──────── Page extract
From: Doug Ewell (email@example.com)
Date: Thu Nov 27 2003 - 13:46:18 EST
Arcane Jill wrote (in rich text):
> The review on Ethiopic and Tamil non-decimal digits is interesting,
> but I can't help but feel it was a culturally biased decision (read:
> mistake) to EVER have had a "radix ten" property without any similar
> property for any other radix, thereby forcing non-decimal digits to
> end up being classified as No (Other_Number) instead of Nd
I think the charge of cultural bias is overstated. The *vast* majority
of cultures on Earth use a base-10 positional system.
On the contrary, having a property that associates all the various DIGIT
NINEs, from Latin to Arabic-Indic to Oriya to Lao to Ethiopic to Limbu,
with the numeric value 9 shows a distinct absence of bias toward a
As Mark said, the minority of cultures that use a number system other
than base-10 positional can still have their numbers represented in
Unicode, but software that wishes to interpret numeric values using such
a system must handle it specially. Not every number system can be
neatly encapsulated in UnicodeData.txt.
> It's a mistake because, even in my culture, digit one followed by
> digit two is not always interpretted as the number twelve. Phone
> numbers and PINs are one exception. Version numbers such as "version
> 12.12.12" are another exception.
Those aren't numbers. Ha ha! Surprised? They are *character strings*
that happen to consist (mostly) of digits.
There is *no inherent numeric value* to a phone number, a PIN, a U.S.
────────────────
**Exercise requirements:**
**a.** Print the part of the Unicode digit post that opens with the words containing "From: Doug Ewell" and closes with "base-10 positional system.".
**b.** Carry on writing the Unicode digit post from the point where it stops.
──────── Provided data
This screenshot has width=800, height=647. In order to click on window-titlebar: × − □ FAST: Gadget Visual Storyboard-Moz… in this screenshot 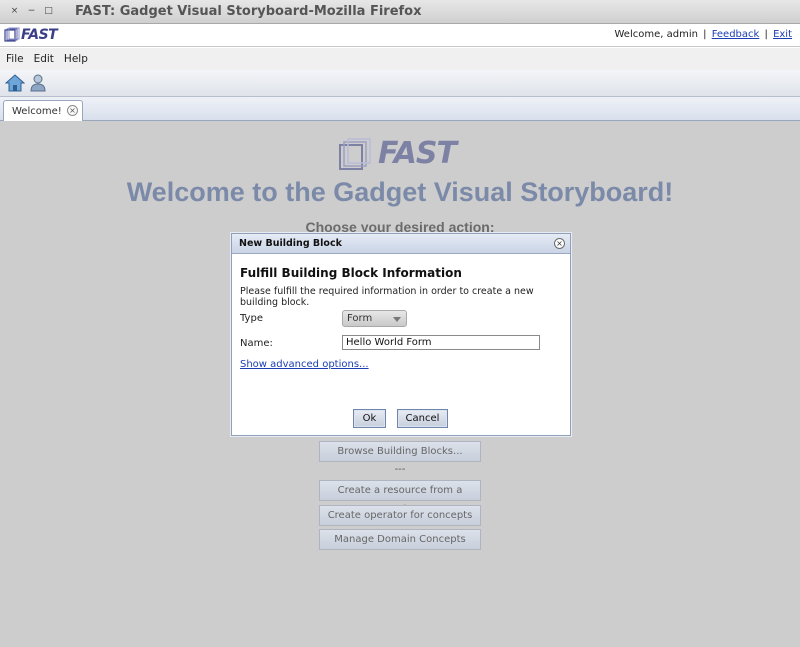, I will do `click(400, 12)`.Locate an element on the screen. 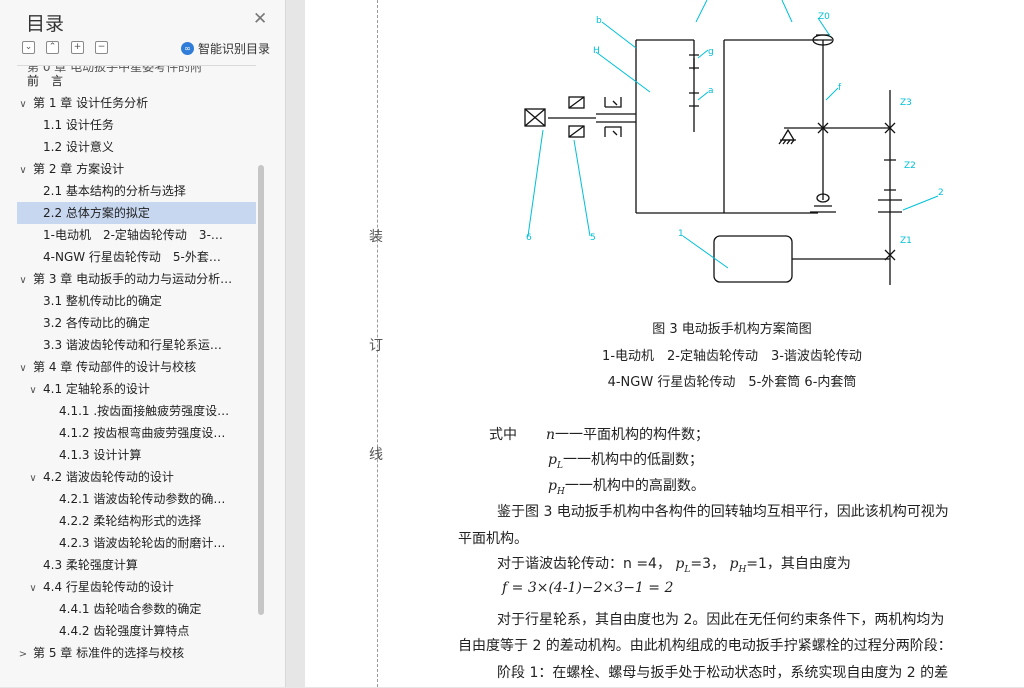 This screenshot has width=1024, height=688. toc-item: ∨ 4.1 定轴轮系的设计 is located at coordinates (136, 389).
────────────────
──────── Provided data
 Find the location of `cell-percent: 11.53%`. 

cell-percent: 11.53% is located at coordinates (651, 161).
────────────────
**Responses by item number:**
**a.**
From: Doug Ewell (email@example.com)
Date: Thu Nov 27 2003 - 13:46:18 EST
Arcane Jill wrote (in rich text):
> The review on Ethiopic and Tamil non-decimal digits is interesting,
> but I can't help but feel it was a culturally biased decision (read:
> mistake) to EVER have had a "radix ten" property without any similar
> property for any other radix, thereby forcing non-decimal digits to
> end up being classified as No (Other_Number) instead of Nd
I think the charge of cultural bias is overstated. The *vast* majority
of cultures on Earth use a base-10 positional system.

**b.**
ZIP code, or a credit card number. They are just identifiers. You
cannot get any meaningful result by performing arithmetic operations on
them, unless of course you care who was assigned a PIN immediately
before you (but even then, you could do the same thing with alphabetic
identifiers). Phone number assignment is anything but sequential.
In fact, interpreting such an identifier strictly as a number can lead
to problems if leading zeros are dropped. The Boston ZIP code "02101"
cannot be correctly rendered as "2101" even though that is numerically
In a software version number such as "12.12.12", the individual twelves
are decimal numbers, but the full stop between them is not a normal
decimal point. Each component "12" is a number, but the complete
eight-character string is not.
In my culture at least, we even misuse this term "number" to refer to
ALPHANUMERIC identifiers. For example, we speak of the "serial number"
on a dollar bill, a "driver's license number," or a "license plate
number." All of these typically contain one or more letters.
People always look at me like I'm crazy when I say these aren't numbers,
but they aren't.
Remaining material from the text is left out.